Items from a dataset:

>> start

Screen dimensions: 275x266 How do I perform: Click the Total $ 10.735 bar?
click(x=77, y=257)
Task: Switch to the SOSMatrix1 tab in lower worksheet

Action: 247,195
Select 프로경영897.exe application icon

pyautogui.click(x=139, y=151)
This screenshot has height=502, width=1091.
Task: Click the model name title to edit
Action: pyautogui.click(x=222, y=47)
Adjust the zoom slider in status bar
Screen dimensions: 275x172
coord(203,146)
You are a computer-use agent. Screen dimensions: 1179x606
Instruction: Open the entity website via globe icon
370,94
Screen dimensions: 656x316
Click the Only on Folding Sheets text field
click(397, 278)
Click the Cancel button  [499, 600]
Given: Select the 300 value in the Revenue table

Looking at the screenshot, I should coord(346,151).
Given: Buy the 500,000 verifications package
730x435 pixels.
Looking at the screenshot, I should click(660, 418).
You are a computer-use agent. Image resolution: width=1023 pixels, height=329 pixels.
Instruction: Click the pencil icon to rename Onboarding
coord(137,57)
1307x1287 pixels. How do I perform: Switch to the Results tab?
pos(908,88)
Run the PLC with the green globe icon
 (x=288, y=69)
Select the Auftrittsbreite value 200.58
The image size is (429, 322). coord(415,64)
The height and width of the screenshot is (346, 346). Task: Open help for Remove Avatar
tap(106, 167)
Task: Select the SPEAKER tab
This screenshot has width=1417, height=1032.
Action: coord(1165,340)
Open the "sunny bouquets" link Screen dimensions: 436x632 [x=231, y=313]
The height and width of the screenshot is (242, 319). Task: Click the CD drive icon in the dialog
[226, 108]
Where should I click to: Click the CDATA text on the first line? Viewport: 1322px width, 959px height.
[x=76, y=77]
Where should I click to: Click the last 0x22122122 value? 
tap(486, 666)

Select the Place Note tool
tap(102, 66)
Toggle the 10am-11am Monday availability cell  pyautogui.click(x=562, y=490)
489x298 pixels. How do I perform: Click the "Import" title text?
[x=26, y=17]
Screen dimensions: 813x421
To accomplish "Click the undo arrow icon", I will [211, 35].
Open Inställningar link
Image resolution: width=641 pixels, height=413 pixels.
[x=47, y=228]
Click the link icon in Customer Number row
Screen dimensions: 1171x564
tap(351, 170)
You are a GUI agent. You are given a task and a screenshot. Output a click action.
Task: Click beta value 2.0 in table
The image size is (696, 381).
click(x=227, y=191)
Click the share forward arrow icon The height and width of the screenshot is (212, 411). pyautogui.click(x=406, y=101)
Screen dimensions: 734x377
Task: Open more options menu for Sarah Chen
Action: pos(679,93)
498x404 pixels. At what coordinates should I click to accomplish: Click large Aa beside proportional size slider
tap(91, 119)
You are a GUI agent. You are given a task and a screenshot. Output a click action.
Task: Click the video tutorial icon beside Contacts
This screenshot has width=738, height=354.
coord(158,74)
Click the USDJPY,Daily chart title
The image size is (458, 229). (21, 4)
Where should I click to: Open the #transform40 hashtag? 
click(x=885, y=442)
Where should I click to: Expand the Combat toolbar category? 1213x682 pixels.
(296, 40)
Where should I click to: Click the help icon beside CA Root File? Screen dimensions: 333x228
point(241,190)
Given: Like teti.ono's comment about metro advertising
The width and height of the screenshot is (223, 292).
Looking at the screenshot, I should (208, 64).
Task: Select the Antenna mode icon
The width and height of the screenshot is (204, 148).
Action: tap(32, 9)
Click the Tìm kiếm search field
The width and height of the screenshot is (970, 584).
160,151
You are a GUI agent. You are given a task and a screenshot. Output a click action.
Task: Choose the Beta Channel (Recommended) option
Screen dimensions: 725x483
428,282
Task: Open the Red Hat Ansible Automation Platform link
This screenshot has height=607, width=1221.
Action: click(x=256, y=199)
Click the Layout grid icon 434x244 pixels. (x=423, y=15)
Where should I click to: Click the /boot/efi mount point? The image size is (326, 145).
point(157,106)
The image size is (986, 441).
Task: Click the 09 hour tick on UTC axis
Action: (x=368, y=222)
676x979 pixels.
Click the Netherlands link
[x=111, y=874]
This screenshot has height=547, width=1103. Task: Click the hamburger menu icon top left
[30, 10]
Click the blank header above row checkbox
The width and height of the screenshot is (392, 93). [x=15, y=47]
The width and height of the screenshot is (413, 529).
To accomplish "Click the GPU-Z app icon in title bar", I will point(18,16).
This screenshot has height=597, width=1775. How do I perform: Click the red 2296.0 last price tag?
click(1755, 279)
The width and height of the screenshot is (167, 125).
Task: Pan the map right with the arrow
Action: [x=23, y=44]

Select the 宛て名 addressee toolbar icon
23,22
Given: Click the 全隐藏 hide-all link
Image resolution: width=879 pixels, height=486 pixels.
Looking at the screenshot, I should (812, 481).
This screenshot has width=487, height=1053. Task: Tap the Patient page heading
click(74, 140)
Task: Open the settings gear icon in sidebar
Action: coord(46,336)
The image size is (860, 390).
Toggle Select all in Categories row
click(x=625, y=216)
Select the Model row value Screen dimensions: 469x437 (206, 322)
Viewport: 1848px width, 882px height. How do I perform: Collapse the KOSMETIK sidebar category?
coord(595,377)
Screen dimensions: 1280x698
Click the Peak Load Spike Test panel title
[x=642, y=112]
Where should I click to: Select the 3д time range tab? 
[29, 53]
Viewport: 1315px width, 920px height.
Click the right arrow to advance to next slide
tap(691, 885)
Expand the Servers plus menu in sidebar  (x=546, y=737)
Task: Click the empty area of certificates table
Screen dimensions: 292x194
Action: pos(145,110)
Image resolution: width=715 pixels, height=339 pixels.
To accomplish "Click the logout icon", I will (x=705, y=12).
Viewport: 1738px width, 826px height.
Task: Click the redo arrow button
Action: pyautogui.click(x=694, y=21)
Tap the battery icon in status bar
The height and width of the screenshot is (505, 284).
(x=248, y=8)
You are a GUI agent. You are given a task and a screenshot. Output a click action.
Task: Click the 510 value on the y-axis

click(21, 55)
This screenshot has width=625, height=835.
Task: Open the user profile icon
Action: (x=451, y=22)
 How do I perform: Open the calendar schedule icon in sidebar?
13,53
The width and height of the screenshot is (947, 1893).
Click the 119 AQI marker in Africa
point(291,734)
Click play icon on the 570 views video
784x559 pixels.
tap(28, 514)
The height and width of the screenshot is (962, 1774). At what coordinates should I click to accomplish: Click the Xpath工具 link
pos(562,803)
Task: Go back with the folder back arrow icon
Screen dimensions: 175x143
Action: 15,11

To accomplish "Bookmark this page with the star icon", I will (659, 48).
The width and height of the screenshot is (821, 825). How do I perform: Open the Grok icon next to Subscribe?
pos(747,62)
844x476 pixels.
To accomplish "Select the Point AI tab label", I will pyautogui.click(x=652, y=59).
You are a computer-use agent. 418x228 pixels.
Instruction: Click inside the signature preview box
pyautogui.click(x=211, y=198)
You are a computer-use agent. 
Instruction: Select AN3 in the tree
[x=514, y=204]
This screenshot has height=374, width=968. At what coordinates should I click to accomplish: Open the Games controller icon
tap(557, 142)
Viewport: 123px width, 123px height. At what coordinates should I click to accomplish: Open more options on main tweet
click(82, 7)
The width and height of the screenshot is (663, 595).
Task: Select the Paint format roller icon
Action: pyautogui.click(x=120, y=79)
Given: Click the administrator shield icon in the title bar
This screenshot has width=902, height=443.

>> end

Update the items above by changing every "Instruction:" to "Goal:" and leaving everything else the same.

#### Solution
Screen dimensions: 275x266 How do I perform: Click the Total $ 10.735 bar?
click(x=77, y=257)
Task: Switch to the SOSMatrix1 tab in lower worksheet

Action: 247,195
Select 프로경영897.exe application icon

pyautogui.click(x=139, y=151)
This screenshot has height=502, width=1091.
Task: Click the model name title to edit
Action: pyautogui.click(x=222, y=47)
Adjust the zoom slider in status bar
Screen dimensions: 275x172
coord(203,146)
You are a computer-use agent. Screen dimensions: 1179x606
Goal: Open the entity website via globe icon
370,94
Screen dimensions: 656x316
Click the Only on Folding Sheets text field
click(397, 278)
Click the Cancel button  [499, 600]
Given: Select the 300 value in the Revenue table

Looking at the screenshot, I should coord(346,151).
Given: Buy the 500,000 verifications package
730x435 pixels.
Looking at the screenshot, I should click(660, 418).
You are a computer-use agent. Image resolution: width=1023 pixels, height=329 pixels.
Goal: Click the pencil icon to rename Onboarding
coord(137,57)
1307x1287 pixels. How do I perform: Switch to the Results tab?
pos(908,88)
Run the PLC with the green globe icon
 (x=288, y=69)
Select the Auftrittsbreite value 200.58
The image size is (429, 322). coord(415,64)
The height and width of the screenshot is (346, 346). Task: Open help for Remove Avatar
tap(106, 167)
Task: Select the SPEAKER tab
This screenshot has width=1417, height=1032.
Action: coord(1165,340)
Open the "sunny bouquets" link Screen dimensions: 436x632 [x=231, y=313]
The height and width of the screenshot is (242, 319). Task: Click the CD drive icon in the dialog
[226, 108]
Where should I click to: Click the CDATA text on the first line? Viewport: 1322px width, 959px height.
[x=76, y=77]
Where should I click to: Click the last 0x22122122 value? 
tap(486, 666)

Select the Place Note tool
tap(102, 66)
Toggle the 10am-11am Monday availability cell  pyautogui.click(x=562, y=490)
489x298 pixels. How do I perform: Click the "Import" title text?
[x=26, y=17]
Screen dimensions: 813x421
To accomplish "Click the undo arrow icon", I will [211, 35].
Open Inställningar link
Image resolution: width=641 pixels, height=413 pixels.
[x=47, y=228]
Click the link icon in Customer Number row
Screen dimensions: 1171x564
tap(351, 170)
You are a GUI agent. You are given a task and a screenshot. Output a click action.
Task: Click beta value 2.0 in table
The image size is (696, 381).
click(x=227, y=191)
Click the share forward arrow icon The height and width of the screenshot is (212, 411). pyautogui.click(x=406, y=101)
Screen dimensions: 734x377
Task: Open more options menu for Sarah Chen
Action: pos(679,93)
498x404 pixels. At what coordinates should I click to accomplish: Click large Aa beside proportional size slider
tap(91, 119)
You are a GUI agent. You are given a task and a screenshot. Output a click action.
Task: Click the video tutorial icon beside Contacts
This screenshot has width=738, height=354.
coord(158,74)
Click the USDJPY,Daily chart title
The image size is (458, 229). (21, 4)
Where should I click to: Open the #transform40 hashtag? 
click(x=885, y=442)
Where should I click to: Expand the Combat toolbar category? 1213x682 pixels.
(296, 40)
Where should I click to: Click the help icon beside CA Root File? Screen dimensions: 333x228
point(241,190)
Given: Like teti.ono's comment about metro advertising
The width and height of the screenshot is (223, 292).
Looking at the screenshot, I should (208, 64).
Task: Select the Antenna mode icon
The width and height of the screenshot is (204, 148).
Action: tap(32, 9)
Click the Tìm kiếm search field
The width and height of the screenshot is (970, 584).
160,151
You are a GUI agent. You are given a task and a screenshot. Output a click action.
Task: Choose the Beta Channel (Recommended) option
Screen dimensions: 725x483
428,282
Task: Open the Red Hat Ansible Automation Platform link
This screenshot has height=607, width=1221.
Action: click(x=256, y=199)
Click the Layout grid icon 434x244 pixels. (x=423, y=15)
Where should I click to: Click the /boot/efi mount point? The image size is (326, 145).
point(157,106)
The image size is (986, 441).
Task: Click the 09 hour tick on UTC axis
Action: (x=368, y=222)
676x979 pixels.
Click the Netherlands link
[x=111, y=874]
This screenshot has height=547, width=1103. Task: Click the hamburger menu icon top left
[30, 10]
Click the blank header above row checkbox
The width and height of the screenshot is (392, 93). [x=15, y=47]
The width and height of the screenshot is (413, 529).
To accomplish "Click the GPU-Z app icon in title bar", I will point(18,16).
This screenshot has height=597, width=1775. How do I perform: Click the red 2296.0 last price tag?
click(1755, 279)
The width and height of the screenshot is (167, 125).
Task: Pan the map right with the arrow
Action: [x=23, y=44]

Select the 宛て名 addressee toolbar icon
23,22
Given: Click the 全隐藏 hide-all link
Image resolution: width=879 pixels, height=486 pixels.
Looking at the screenshot, I should (812, 481).
This screenshot has width=487, height=1053. Task: Tap the Patient page heading
click(74, 140)
Task: Open the settings gear icon in sidebar
Action: coord(46,336)
The image size is (860, 390).
Toggle Select all in Categories row
click(x=625, y=216)
Select the Model row value Screen dimensions: 469x437 (206, 322)
Viewport: 1848px width, 882px height. How do I perform: Collapse the KOSMETIK sidebar category?
coord(595,377)
Screen dimensions: 1280x698
Click the Peak Load Spike Test panel title
[x=642, y=112]
Where should I click to: Select the 3д time range tab? 
[29, 53]
Viewport: 1315px width, 920px height.
Click the right arrow to advance to next slide
tap(691, 885)
Expand the Servers plus menu in sidebar  (x=546, y=737)
Task: Click the empty area of certificates table
Screen dimensions: 292x194
Action: pos(145,110)
Image resolution: width=715 pixels, height=339 pixels.
To accomplish "Click the logout icon", I will (x=705, y=12).
Viewport: 1738px width, 826px height.
Task: Click the redo arrow button
Action: pyautogui.click(x=694, y=21)
Tap the battery icon in status bar
The height and width of the screenshot is (505, 284).
(x=248, y=8)
You are a GUI agent. You are given a task and a screenshot. Output a click action.
Task: Click the 510 value on the y-axis

click(21, 55)
This screenshot has width=625, height=835.
Task: Open the user profile icon
Action: (x=451, y=22)
 How do I perform: Open the calendar schedule icon in sidebar?
13,53
The width and height of the screenshot is (947, 1893).
Click the 119 AQI marker in Africa
point(291,734)
Click play icon on the 570 views video
784x559 pixels.
tap(28, 514)
The height and width of the screenshot is (962, 1774). At what coordinates should I click to accomplish: Click the Xpath工具 link
pos(562,803)
Task: Go back with the folder back arrow icon
Screen dimensions: 175x143
Action: 15,11

To accomplish "Bookmark this page with the star icon", I will (659, 48).
The width and height of the screenshot is (821, 825). How do I perform: Open the Grok icon next to Subscribe?
pos(747,62)
844x476 pixels.
To accomplish "Select the Point AI tab label", I will pyautogui.click(x=652, y=59).
You are a computer-use agent. 418x228 pixels.
Goal: Click inside the signature preview box
pyautogui.click(x=211, y=198)
You are a computer-use agent. 
Goal: Select AN3 in the tree
[x=514, y=204]
This screenshot has height=374, width=968. At what coordinates should I click to accomplish: Open the Games controller icon
tap(557, 142)
Viewport: 123px width, 123px height. At what coordinates should I click to accomplish: Open more options on main tweet
click(82, 7)
The width and height of the screenshot is (663, 595).
Task: Select the Paint format roller icon
Action: pyautogui.click(x=120, y=79)
Given: Click the administrator shield icon in the title bar
This screenshot has width=902, height=443.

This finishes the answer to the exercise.